Data for this exercise.

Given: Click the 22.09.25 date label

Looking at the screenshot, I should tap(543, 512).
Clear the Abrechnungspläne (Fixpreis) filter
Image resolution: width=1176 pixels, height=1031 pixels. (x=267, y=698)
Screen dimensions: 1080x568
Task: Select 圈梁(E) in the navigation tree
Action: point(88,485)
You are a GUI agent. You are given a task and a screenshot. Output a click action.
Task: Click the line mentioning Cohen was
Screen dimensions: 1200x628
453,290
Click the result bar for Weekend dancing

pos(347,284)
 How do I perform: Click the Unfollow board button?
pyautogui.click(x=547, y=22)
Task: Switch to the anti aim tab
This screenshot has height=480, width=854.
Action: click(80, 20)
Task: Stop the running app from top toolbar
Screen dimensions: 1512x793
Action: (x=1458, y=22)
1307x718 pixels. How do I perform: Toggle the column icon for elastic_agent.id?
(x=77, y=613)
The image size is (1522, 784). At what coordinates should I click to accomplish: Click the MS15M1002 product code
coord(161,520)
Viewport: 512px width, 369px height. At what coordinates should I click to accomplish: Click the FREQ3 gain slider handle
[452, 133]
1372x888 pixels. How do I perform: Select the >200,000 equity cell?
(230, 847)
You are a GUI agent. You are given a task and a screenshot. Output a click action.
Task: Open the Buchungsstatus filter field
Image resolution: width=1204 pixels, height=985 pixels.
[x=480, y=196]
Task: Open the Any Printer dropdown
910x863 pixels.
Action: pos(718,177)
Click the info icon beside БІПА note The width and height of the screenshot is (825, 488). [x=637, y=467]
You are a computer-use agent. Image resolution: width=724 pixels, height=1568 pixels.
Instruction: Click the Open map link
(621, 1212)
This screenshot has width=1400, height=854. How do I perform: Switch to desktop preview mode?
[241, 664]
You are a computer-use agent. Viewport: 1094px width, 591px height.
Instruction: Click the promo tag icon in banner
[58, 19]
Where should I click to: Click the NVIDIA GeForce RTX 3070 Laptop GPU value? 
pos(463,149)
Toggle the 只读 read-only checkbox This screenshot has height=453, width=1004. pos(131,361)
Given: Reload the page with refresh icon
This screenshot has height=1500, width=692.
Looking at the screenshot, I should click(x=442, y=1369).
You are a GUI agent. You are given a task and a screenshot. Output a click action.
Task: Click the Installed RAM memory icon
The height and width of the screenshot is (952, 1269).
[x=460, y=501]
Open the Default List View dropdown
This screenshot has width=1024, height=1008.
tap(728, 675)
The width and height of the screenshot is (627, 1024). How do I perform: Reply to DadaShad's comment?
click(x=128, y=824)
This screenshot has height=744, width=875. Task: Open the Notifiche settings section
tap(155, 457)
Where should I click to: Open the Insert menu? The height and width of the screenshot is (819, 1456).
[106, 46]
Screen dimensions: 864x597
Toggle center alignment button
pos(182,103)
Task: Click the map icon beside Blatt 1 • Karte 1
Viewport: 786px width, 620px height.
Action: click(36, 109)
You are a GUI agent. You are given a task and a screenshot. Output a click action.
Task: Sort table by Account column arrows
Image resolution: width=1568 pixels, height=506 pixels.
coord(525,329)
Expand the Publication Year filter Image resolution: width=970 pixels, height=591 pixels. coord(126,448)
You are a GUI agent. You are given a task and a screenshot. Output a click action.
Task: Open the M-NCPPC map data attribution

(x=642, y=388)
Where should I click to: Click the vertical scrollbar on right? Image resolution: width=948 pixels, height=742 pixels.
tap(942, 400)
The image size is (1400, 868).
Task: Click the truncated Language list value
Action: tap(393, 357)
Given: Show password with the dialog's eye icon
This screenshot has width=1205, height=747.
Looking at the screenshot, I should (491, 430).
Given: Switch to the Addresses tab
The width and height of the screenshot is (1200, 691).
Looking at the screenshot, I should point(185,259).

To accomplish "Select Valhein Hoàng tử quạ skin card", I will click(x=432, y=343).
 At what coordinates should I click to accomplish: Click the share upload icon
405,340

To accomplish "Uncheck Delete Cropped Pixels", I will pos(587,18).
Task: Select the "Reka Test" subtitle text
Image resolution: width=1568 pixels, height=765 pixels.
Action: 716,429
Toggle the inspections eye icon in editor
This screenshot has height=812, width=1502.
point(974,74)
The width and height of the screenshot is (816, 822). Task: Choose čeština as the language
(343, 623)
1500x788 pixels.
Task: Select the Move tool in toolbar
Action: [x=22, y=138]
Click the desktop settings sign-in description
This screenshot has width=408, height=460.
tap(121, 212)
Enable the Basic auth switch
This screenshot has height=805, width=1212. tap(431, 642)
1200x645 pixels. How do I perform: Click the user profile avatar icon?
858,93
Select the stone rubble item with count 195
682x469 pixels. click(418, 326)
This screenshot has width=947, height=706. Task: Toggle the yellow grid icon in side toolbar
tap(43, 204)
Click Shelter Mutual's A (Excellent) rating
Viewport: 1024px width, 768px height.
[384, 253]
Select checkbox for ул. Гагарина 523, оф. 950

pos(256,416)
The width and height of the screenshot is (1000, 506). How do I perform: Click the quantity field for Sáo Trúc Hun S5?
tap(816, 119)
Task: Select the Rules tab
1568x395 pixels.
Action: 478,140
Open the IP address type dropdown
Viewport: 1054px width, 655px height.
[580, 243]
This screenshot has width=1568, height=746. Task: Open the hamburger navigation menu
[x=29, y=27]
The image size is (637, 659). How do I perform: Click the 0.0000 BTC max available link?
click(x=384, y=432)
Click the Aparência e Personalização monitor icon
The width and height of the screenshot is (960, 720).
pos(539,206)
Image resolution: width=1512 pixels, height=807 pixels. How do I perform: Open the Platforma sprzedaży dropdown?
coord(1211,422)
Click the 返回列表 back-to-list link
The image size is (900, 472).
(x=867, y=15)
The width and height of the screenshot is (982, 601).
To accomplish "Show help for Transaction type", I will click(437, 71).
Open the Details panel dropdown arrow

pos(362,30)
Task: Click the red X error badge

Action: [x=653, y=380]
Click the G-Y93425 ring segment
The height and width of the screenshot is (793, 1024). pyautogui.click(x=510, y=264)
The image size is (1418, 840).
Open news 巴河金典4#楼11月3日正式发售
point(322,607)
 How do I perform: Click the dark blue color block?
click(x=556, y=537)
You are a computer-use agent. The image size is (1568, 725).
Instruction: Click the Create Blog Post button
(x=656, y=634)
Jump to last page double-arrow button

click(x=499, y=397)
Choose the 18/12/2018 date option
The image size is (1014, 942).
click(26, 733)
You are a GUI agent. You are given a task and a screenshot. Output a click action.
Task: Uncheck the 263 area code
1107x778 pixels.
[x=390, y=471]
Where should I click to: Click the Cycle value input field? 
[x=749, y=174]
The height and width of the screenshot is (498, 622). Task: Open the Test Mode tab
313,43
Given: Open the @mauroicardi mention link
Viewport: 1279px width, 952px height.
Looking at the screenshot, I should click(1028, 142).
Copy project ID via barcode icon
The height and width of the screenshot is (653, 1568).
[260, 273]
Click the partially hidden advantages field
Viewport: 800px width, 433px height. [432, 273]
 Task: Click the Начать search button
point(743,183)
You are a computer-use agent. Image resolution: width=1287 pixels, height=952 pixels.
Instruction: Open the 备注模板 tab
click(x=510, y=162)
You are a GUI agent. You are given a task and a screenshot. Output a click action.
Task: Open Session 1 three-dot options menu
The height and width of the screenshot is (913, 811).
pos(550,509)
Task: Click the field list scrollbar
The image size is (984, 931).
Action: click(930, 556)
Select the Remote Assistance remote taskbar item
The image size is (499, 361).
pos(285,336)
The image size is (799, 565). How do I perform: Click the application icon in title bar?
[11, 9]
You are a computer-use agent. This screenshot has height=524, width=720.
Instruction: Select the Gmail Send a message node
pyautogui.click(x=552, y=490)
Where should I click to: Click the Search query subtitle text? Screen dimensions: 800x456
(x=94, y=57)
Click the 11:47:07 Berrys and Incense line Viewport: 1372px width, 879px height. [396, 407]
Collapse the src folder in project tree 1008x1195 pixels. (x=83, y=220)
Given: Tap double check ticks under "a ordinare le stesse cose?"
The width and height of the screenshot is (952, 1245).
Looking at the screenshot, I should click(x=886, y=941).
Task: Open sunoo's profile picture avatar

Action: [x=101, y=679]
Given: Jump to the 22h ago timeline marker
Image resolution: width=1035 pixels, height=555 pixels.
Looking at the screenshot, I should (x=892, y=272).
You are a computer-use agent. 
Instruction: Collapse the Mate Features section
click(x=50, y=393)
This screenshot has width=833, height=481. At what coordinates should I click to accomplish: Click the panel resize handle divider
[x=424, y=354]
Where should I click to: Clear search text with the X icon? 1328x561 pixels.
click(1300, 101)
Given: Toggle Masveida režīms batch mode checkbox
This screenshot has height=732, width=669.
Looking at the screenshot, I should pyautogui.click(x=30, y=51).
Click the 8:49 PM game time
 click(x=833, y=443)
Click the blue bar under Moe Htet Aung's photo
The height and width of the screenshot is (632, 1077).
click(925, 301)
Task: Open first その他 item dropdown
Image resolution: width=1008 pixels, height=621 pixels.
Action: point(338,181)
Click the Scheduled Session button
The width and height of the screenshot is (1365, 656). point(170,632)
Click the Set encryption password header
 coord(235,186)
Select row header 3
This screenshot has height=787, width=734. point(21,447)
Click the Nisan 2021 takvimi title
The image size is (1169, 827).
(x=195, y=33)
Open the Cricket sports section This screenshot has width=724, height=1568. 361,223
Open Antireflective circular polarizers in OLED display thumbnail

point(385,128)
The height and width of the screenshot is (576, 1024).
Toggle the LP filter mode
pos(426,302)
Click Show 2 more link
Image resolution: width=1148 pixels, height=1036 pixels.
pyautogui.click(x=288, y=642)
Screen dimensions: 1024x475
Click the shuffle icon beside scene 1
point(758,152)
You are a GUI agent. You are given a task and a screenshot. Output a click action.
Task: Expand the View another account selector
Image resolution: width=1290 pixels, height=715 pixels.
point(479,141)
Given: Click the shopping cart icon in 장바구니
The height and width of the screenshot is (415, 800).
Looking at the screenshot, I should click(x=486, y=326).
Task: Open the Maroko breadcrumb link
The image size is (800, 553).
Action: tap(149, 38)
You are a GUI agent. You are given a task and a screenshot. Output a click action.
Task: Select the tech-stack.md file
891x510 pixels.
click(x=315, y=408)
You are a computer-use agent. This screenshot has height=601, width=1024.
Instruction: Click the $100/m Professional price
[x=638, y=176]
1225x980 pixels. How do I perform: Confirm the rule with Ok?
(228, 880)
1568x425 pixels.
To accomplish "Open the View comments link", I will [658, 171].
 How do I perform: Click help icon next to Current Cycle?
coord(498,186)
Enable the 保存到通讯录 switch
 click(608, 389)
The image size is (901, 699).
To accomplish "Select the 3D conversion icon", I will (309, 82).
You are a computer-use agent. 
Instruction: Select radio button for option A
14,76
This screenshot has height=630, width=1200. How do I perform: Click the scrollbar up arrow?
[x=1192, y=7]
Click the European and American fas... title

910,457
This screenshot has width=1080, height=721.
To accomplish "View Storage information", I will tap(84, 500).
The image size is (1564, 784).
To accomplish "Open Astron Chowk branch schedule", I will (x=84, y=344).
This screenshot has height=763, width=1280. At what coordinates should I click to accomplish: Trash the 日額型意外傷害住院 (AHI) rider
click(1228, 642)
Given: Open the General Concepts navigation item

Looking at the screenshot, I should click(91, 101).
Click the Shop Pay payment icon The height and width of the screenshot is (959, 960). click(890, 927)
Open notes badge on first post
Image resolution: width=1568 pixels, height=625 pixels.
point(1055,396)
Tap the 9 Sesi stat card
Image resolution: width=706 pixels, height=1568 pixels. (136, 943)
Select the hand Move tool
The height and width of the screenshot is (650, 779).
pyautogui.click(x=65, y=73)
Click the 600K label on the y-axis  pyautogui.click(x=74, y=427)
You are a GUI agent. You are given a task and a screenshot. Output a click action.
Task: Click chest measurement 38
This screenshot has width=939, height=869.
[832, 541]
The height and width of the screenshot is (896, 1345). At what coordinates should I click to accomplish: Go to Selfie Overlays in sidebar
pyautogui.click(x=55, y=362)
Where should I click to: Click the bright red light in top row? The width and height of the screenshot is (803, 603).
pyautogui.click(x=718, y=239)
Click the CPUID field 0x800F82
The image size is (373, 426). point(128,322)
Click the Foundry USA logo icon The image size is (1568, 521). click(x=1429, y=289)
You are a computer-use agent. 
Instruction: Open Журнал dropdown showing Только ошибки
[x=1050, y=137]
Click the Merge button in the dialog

Problem description. Copy every line of the entries in which "Expand" can be found.

Expected output.
Expand the Publication Year filter Image resolution: width=970 pixels, height=591 pixels. coord(126,448)
Task: Expand the View another account selector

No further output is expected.